▶ [The data]
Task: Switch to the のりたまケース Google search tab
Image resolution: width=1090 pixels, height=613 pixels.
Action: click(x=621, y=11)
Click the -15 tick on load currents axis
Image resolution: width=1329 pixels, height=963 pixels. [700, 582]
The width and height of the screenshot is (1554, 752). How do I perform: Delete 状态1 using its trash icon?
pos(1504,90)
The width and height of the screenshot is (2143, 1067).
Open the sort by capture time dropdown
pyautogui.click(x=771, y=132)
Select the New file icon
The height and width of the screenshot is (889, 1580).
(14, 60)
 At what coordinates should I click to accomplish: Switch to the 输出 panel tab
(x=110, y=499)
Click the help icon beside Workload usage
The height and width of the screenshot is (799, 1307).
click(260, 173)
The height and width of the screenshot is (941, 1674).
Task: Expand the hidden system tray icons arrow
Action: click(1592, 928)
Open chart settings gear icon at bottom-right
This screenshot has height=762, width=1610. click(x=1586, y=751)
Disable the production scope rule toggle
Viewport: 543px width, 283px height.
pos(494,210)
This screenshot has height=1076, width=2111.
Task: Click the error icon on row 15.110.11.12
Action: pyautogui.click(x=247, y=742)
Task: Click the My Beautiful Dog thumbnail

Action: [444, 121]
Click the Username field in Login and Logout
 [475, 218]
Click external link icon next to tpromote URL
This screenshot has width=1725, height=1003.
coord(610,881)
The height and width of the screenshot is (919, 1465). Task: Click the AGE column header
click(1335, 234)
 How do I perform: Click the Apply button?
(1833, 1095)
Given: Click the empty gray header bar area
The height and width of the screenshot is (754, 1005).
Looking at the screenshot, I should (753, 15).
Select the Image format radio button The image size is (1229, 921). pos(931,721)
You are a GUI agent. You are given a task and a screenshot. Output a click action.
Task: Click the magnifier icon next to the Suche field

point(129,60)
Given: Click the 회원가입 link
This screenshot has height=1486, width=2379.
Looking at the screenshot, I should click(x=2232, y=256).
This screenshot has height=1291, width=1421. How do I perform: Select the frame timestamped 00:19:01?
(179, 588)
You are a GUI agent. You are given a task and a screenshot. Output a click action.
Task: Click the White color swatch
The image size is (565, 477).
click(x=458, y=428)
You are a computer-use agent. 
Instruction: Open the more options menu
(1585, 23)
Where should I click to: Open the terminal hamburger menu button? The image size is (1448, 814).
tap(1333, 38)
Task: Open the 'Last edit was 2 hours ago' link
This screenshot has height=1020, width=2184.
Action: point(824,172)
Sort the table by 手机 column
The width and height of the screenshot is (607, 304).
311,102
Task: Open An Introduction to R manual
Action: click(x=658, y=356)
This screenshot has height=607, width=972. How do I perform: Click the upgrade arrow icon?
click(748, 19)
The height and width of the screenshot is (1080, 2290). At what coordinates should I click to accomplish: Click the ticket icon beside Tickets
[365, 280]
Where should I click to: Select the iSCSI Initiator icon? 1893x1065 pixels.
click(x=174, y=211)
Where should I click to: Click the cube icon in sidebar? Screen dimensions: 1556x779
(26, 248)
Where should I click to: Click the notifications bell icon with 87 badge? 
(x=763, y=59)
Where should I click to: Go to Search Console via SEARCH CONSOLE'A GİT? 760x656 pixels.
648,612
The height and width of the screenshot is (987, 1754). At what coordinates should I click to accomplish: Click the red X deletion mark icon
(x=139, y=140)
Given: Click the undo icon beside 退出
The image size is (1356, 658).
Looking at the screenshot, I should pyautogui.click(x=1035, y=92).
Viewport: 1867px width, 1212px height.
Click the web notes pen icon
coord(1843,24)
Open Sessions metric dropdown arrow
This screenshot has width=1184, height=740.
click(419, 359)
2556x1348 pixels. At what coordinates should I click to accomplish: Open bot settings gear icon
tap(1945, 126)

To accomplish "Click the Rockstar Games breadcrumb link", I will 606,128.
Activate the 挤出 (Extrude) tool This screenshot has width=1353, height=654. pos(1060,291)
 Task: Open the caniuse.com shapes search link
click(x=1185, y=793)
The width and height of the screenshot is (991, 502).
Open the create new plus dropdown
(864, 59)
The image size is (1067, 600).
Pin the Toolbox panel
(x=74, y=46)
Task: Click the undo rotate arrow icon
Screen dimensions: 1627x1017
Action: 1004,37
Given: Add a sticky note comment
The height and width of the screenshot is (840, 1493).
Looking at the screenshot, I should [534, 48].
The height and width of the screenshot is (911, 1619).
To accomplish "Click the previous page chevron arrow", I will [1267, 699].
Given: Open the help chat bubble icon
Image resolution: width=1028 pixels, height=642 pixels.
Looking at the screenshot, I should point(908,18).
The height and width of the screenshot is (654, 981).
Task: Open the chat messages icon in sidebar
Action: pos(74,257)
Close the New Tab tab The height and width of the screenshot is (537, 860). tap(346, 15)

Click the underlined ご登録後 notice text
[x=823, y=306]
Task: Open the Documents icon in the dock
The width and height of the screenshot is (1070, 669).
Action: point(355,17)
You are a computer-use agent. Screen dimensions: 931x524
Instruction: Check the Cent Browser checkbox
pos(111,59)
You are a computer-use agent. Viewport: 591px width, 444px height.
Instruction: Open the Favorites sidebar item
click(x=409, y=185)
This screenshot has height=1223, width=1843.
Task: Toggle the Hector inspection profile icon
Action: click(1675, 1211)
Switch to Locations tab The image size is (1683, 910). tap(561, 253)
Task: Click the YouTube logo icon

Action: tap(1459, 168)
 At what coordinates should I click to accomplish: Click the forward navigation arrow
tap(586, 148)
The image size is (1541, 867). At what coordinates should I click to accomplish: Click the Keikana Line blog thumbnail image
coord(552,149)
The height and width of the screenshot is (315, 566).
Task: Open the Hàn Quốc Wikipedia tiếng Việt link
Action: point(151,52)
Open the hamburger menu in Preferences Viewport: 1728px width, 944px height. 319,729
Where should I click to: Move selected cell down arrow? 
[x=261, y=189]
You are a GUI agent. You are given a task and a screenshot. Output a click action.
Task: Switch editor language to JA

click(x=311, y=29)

▶ [Your instructions] Print out the listing in full, exactly as it appears.

▶ [Reply]
Task: Switch to the のりたまケース Google search tab
Image resolution: width=1090 pixels, height=613 pixels.
Action: click(x=621, y=11)
Click the -15 tick on load currents axis
Image resolution: width=1329 pixels, height=963 pixels. [700, 582]
The width and height of the screenshot is (1554, 752). How do I perform: Delete 状态1 using its trash icon?
pos(1504,90)
The width and height of the screenshot is (2143, 1067).
Open the sort by capture time dropdown
pyautogui.click(x=771, y=132)
Select the New file icon
The height and width of the screenshot is (889, 1580).
(14, 60)
 At what coordinates should I click to accomplish: Switch to the 输出 panel tab
(x=110, y=499)
Click the help icon beside Workload usage
The height and width of the screenshot is (799, 1307).
click(260, 173)
The height and width of the screenshot is (941, 1674).
Task: Expand the hidden system tray icons arrow
Action: click(1592, 928)
Open chart settings gear icon at bottom-right
This screenshot has height=762, width=1610. click(x=1586, y=751)
Disable the production scope rule toggle
Viewport: 543px width, 283px height.
pos(494,210)
This screenshot has height=1076, width=2111.
Task: Click the error icon on row 15.110.11.12
Action: pyautogui.click(x=247, y=742)
Task: Click the My Beautiful Dog thumbnail

Action: [444, 121]
Click the Username field in Login and Logout
 [475, 218]
Click external link icon next to tpromote URL
This screenshot has width=1725, height=1003.
coord(610,881)
The height and width of the screenshot is (919, 1465). Task: Click the AGE column header
click(1335, 234)
 How do I perform: Click the Apply button?
(1833, 1095)
Given: Click the empty gray header bar area
The height and width of the screenshot is (754, 1005).
Looking at the screenshot, I should (753, 15).
Select the Image format radio button The image size is (1229, 921). pos(931,721)
You are a GUI agent. You are given a task and a screenshot. Output a click action.
Task: Click the magnifier icon next to the Suche field

point(129,60)
Given: Click the 회원가입 link
This screenshot has height=1486, width=2379.
Looking at the screenshot, I should click(x=2232, y=256).
This screenshot has height=1291, width=1421. How do I perform: Select the frame timestamped 00:19:01?
(179, 588)
You are a GUI agent. You are given a task and a screenshot. Output a click action.
Task: Click the White color swatch
The image size is (565, 477).
click(x=458, y=428)
You are a computer-use agent. 
Instruction: Open the more options menu
(1585, 23)
Where should I click to: Open the terminal hamburger menu button? The image size is (1448, 814).
tap(1333, 38)
Task: Open the 'Last edit was 2 hours ago' link
This screenshot has height=1020, width=2184.
Action: point(824,172)
Sort the table by 手机 column
The width and height of the screenshot is (607, 304).
311,102
Task: Open An Introduction to R manual
Action: click(x=658, y=356)
This screenshot has height=607, width=972. How do I perform: Click the upgrade arrow icon?
click(748, 19)
The height and width of the screenshot is (1080, 2290). At what coordinates should I click to accomplish: Click the ticket icon beside Tickets
[365, 280]
Where should I click to: Select the iSCSI Initiator icon? 1893x1065 pixels.
click(x=174, y=211)
Where should I click to: Click the cube icon in sidebar? Screen dimensions: 1556x779
(26, 248)
Where should I click to: Click the notifications bell icon with 87 badge? 
(x=763, y=59)
Where should I click to: Go to Search Console via SEARCH CONSOLE'A GİT? 760x656 pixels.
648,612
The height and width of the screenshot is (987, 1754). At what coordinates should I click to accomplish: Click the red X deletion mark icon
(x=139, y=140)
Given: Click the undo icon beside 退出
The image size is (1356, 658).
Looking at the screenshot, I should pyautogui.click(x=1035, y=92).
Viewport: 1867px width, 1212px height.
Click the web notes pen icon
coord(1843,24)
Open Sessions metric dropdown arrow
This screenshot has width=1184, height=740.
click(419, 359)
2556x1348 pixels. At what coordinates should I click to accomplish: Open bot settings gear icon
tap(1945, 126)

To accomplish "Click the Rockstar Games breadcrumb link", I will 606,128.
Activate the 挤出 (Extrude) tool This screenshot has width=1353, height=654. pos(1060,291)
 Task: Open the caniuse.com shapes search link
click(x=1185, y=793)
The width and height of the screenshot is (991, 502).
Open the create new plus dropdown
(864, 59)
The image size is (1067, 600).
Pin the Toolbox panel
(x=74, y=46)
Task: Click the undo rotate arrow icon
Screen dimensions: 1627x1017
Action: 1004,37
Given: Add a sticky note comment
The height and width of the screenshot is (840, 1493).
Looking at the screenshot, I should [534, 48].
The height and width of the screenshot is (911, 1619).
To accomplish "Click the previous page chevron arrow", I will [1267, 699].
Given: Open the help chat bubble icon
Image resolution: width=1028 pixels, height=642 pixels.
Looking at the screenshot, I should point(908,18).
The height and width of the screenshot is (654, 981).
Task: Open the chat messages icon in sidebar
Action: pos(74,257)
Close the New Tab tab The height and width of the screenshot is (537, 860). tap(346, 15)

Click the underlined ご登録後 notice text
[x=823, y=306]
Task: Open the Documents icon in the dock
The width and height of the screenshot is (1070, 669).
Action: point(355,17)
You are a computer-use agent. Screen dimensions: 931x524
Instruction: Check the Cent Browser checkbox
pos(111,59)
You are a computer-use agent. Viewport: 591px width, 444px height.
Instruction: Open the Favorites sidebar item
click(x=409, y=185)
This screenshot has height=1223, width=1843.
Task: Toggle the Hector inspection profile icon
Action: click(1675, 1211)
Switch to Locations tab The image size is (1683, 910). tap(561, 253)
Task: Click the YouTube logo icon

Action: tap(1459, 168)
 At what coordinates should I click to accomplish: Click the forward navigation arrow
tap(586, 148)
The image size is (1541, 867). At what coordinates should I click to accomplish: Click the Keikana Line blog thumbnail image
coord(552,149)
The height and width of the screenshot is (315, 566).
Task: Open the Hàn Quốc Wikipedia tiếng Việt link
Action: point(151,52)
Open the hamburger menu in Preferences Viewport: 1728px width, 944px height. 319,729
Where should I click to: Move selected cell down arrow? 
[x=261, y=189]
You are a GUI agent. You are given a task and a screenshot. Output a click action.
Task: Switch editor language to JA

click(x=311, y=29)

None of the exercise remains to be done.